Entretanto, de 2002 a 2012, a Cide arrecadou R$ 76 bilhões, mas somente R$ 37,6 bilhões foram para a infraestrutura de transporte.
Na prática, o governo federal aumenta a arrecadação com o combustível, afeta o transporte de cargas e de passageiros, mas o setor transportador não verá, necessariamente, os benefícios desse aumento dos impostos.

O alto custo do diesel é uma preocupação antiga dos transportadores. No final do ano passado, a Sondagem Expectativas Econômicas do Transportador 2014, feita pela CNT, mostrou pessimismo entre os empresários sobre os rumos da economia e sobre os impactos do preço do combustível em suas atividades.

É importante destacar as péssimas condições das nossas rodovias. Os buracos e outras situações críticas impactam a atividade e aumentam o consumo, deixando a atividade ainda mais onerosa. A última Pesquisa CNT de Rodovias mostrou que mais da metade dos trechos possui algum problema, aumentando os custos das viagens, a poluição e o risco de acidentes. As condições do pavimento proporcionam aumento médio de 26% no custo operacional do transporte. Se o pavimento das rodovias fosse bom ou ótimo, há estimativas de que poderia ser possível reduzir o consumo em até 5%.

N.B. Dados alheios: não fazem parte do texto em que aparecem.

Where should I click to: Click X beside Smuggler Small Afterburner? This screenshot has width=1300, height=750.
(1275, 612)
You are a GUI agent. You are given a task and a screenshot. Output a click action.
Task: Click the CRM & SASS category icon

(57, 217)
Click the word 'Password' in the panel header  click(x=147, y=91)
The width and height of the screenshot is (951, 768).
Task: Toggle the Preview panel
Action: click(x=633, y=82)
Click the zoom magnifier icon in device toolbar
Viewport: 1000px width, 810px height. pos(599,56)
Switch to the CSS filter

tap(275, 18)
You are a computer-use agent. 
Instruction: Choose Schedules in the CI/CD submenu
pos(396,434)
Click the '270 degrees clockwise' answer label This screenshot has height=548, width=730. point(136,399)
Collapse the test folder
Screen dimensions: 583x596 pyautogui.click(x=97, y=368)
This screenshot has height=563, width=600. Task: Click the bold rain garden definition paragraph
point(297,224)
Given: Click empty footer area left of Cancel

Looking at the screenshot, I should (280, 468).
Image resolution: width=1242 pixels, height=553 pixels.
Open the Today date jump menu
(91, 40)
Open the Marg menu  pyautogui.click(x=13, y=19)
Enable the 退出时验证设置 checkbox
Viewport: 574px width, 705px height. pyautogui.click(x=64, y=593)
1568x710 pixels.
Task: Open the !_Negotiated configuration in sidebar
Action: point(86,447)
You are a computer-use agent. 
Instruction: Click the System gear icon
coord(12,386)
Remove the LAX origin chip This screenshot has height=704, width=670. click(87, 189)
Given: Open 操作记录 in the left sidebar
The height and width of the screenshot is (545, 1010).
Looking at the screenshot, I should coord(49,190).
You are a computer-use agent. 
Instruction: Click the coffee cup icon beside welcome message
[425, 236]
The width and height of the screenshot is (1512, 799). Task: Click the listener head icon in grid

E diante de tantas dificuldades que precisam ser solucionadas, o governo opta pelo mais fácil. Em vez de reduzir seus próprios gastos, prefere onerar ainda mais os transportadores, já tão penalizados nos últimos anos. Temos, assim, um início de ano nada animador para o transporte no país.

Clésio Andrade é presidente da Confederação Nacional do Transporte (CNT).